§ **Prompt**:
Scan the material and copy out each line where the word "button" occurs.

§ **Dataset records**:
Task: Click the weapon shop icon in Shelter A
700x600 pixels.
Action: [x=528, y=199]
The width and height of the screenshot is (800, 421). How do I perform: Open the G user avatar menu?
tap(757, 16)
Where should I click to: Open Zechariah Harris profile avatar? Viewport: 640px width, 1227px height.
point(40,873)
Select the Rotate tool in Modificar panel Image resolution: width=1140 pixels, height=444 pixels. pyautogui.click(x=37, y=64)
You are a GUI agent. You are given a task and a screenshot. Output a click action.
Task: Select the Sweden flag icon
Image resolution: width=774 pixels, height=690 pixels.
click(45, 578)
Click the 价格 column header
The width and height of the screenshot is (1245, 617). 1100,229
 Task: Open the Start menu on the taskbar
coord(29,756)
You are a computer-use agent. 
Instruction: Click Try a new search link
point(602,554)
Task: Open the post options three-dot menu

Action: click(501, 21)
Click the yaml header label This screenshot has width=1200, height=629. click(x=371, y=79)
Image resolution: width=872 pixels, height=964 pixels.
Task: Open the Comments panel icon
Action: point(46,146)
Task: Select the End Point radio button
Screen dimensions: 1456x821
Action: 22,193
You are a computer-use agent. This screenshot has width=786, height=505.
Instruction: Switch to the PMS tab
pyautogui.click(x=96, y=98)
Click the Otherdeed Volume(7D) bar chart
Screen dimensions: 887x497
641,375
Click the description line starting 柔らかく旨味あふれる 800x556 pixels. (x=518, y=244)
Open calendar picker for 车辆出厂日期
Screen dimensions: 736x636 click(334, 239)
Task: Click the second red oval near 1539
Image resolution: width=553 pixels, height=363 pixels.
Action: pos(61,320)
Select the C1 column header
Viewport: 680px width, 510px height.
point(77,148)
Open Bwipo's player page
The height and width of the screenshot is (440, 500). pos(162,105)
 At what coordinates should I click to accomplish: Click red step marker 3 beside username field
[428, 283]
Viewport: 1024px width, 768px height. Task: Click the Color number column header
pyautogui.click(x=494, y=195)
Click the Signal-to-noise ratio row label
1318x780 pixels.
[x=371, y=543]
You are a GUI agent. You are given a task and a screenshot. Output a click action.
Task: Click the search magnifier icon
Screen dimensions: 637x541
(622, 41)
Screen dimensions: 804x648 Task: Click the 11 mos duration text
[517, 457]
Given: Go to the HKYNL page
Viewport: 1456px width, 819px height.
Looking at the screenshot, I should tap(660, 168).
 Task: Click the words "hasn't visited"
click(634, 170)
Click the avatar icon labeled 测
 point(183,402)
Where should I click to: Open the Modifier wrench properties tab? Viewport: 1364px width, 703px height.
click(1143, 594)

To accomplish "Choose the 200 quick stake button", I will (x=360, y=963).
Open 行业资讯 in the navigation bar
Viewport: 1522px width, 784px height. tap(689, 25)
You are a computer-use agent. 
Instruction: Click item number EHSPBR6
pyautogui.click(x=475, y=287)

§ **Answer to the exercise**:
Task: Select the End Point radio button
To accomplish "Choose the 200 quick stake button", I will (x=360, y=963).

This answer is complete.